Querying Three Databases in Parallel So My AI Agent Doesn’t Start From Zero

How I built a system that gives new coding agents memories from previous sessions - and what broke along the way.

Every time I spin up a new Claude Code agent, it knows nothing. Nothing about the patent work I did last week. Nothing about the voice bridge I refactored two months ago. Nothing about my preference for Bun over npm, or that my PostgreSQL runs on localhost with peer auth, or that the backchannel system uses Cloudflare Workers with D1 storage.

It’s a fresh model with a fresh context window. And I spend the first five minutes of every session re-explaining things I’ve explained a hundred times before.

This is the cold-start problem, and if you’re working with LLM coding agents, you’ve felt it. The model is brilliant, but it has amnesia. Every session is a first date.

I decided to fix it.

The Idea: Prime Agents Before They Start

The insight was simple: I already have memory systems. A PostgreSQL database with 715 entity observations accumulated over months of work. A Cloudflare Worker with semantic search over hundreds of past conversation transcripts. These systems exist. They’re populated. They work.

The problem isn’t that the knowledge doesn’t exist - it’s that new agents can’t access it at initialization time.

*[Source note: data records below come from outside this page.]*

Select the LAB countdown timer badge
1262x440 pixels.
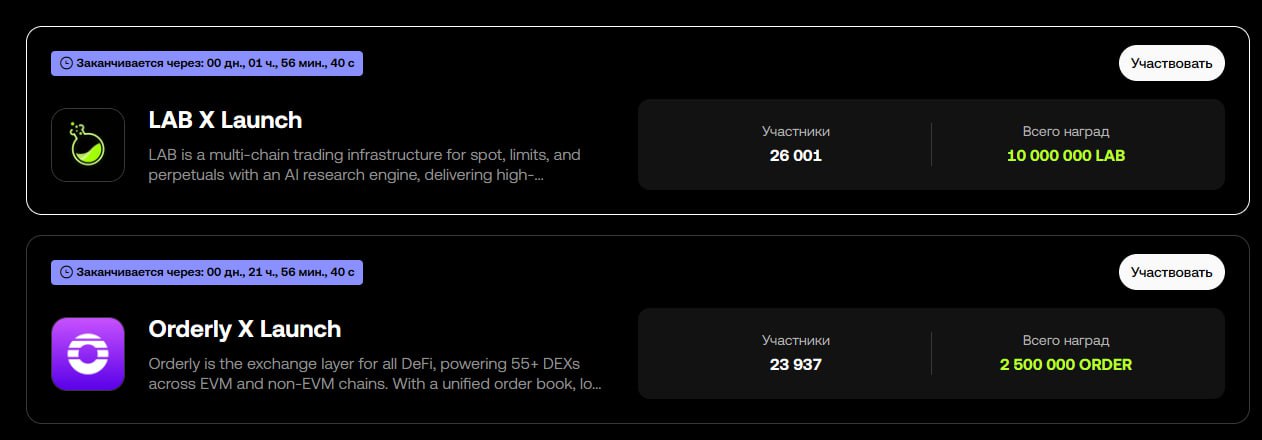click(x=207, y=63)
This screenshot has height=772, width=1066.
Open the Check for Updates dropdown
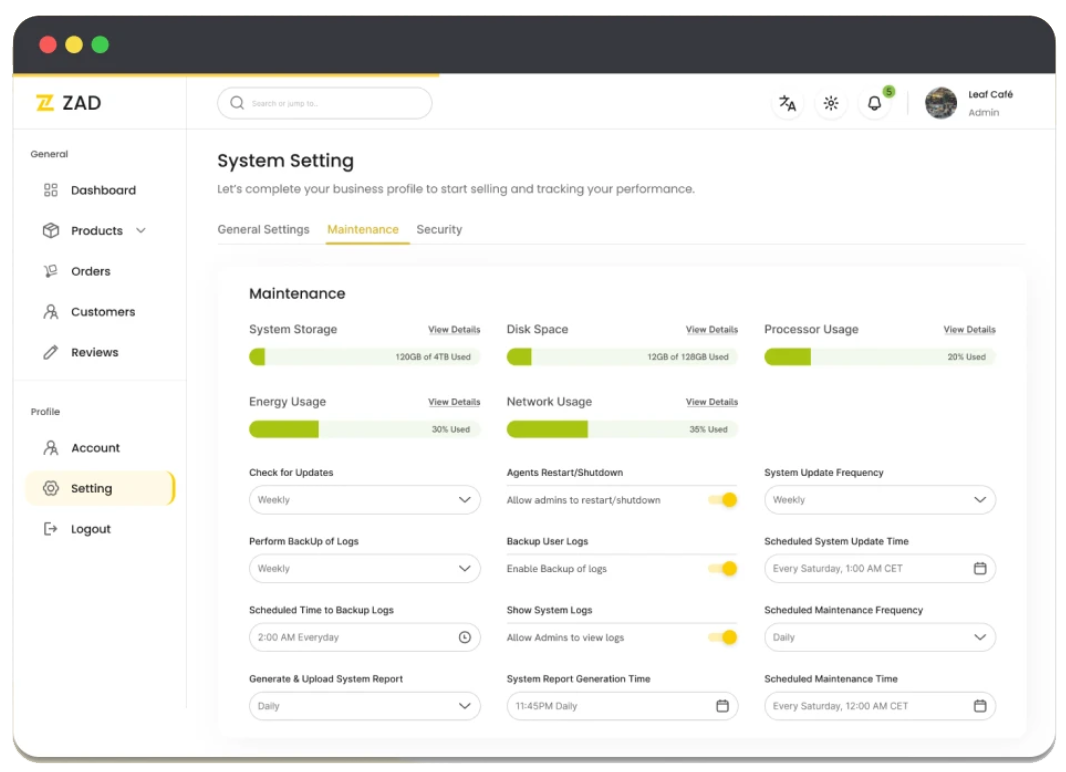[x=364, y=500]
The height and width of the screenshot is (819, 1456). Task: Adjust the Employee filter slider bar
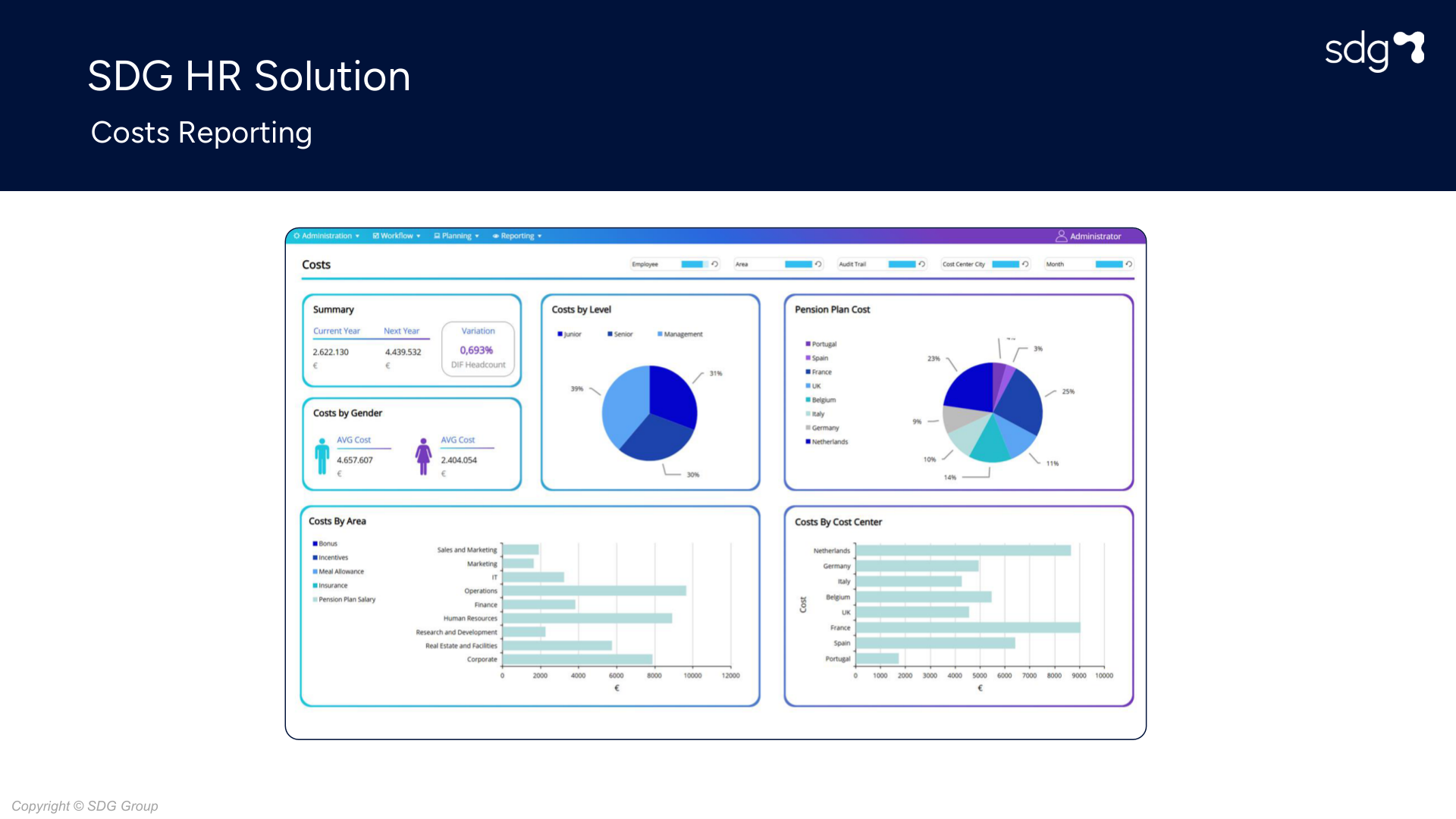point(693,264)
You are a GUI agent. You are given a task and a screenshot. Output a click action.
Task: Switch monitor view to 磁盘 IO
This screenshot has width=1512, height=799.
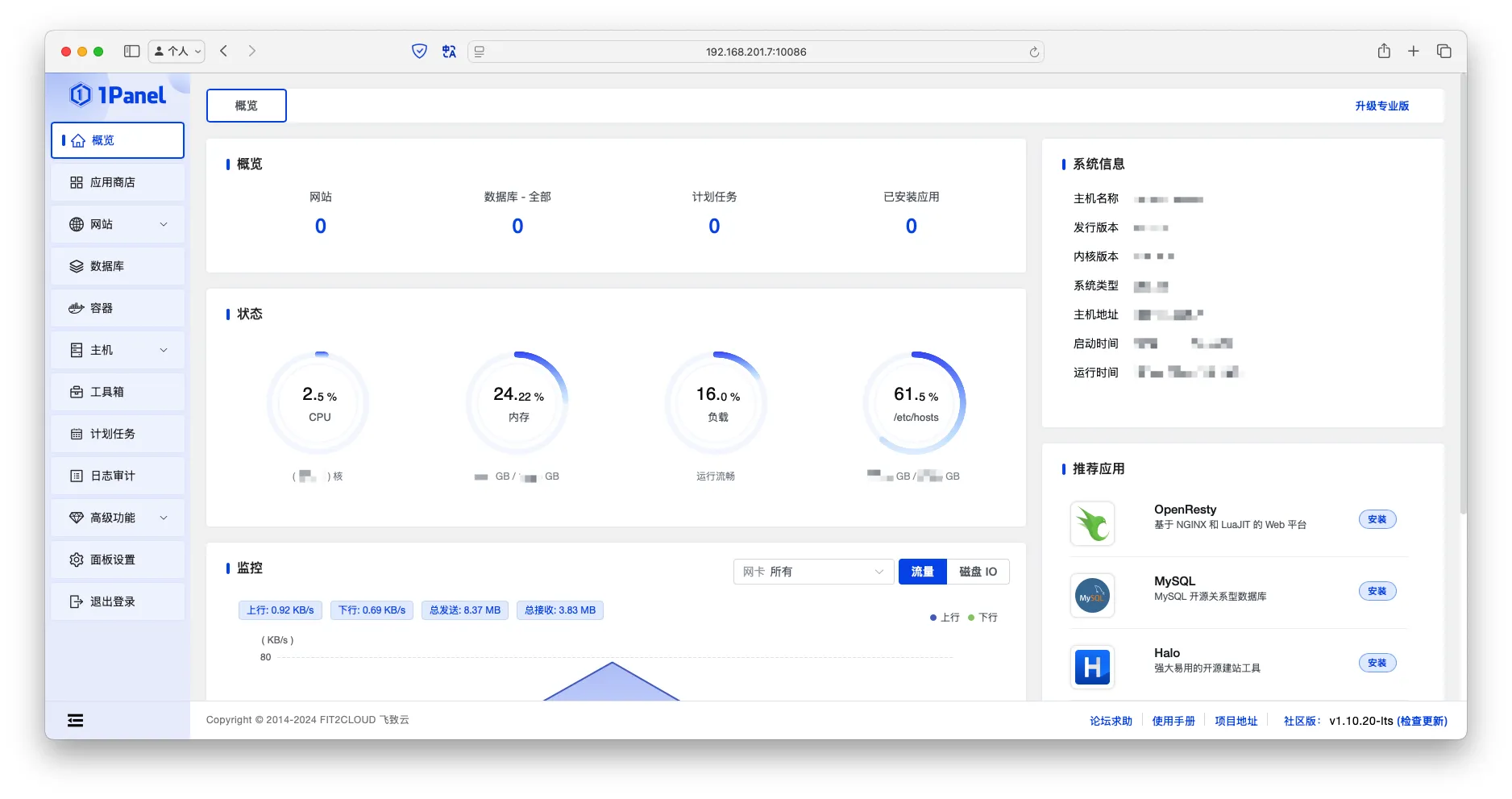(x=978, y=572)
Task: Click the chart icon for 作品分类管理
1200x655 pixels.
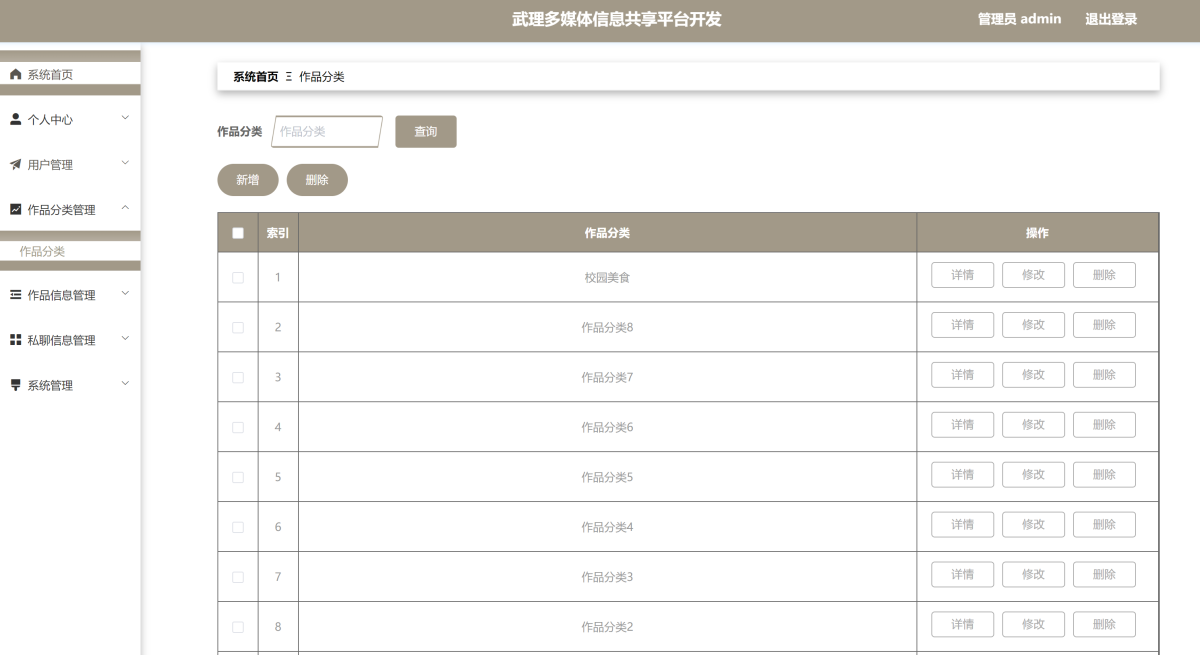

So I built PrimeAgentOrchestrator. When I say “spin up an agent for backchannel work,” here’s what actually happens:

1. PAO queries my memory backends in parallel (PostgreSQL full-text search + Cloudflare semantic search)
2. Results get compiled into a structured briefing
3. The briefing gets written into the agent’s working directory as CONTEXT_BRIEFING.md
4. A CLAUDE.md file references the briefing (Claude Code auto-reads this on startup)
5. A new Terminal.app window opens with Claude Code
6. The agent starts and discovers its context via the files - no clipboard paste, no timing dependency

The entire pipeline - query two databases in parallel, compile a briefing, write files - takes 586ms on average. The agent opens already knowing about the backchannel architecture, the design decisions I’ve made, and the current state of the project.

Bridge, Don’t Own

Here’s where I made a philosophical decision that turned out to be important.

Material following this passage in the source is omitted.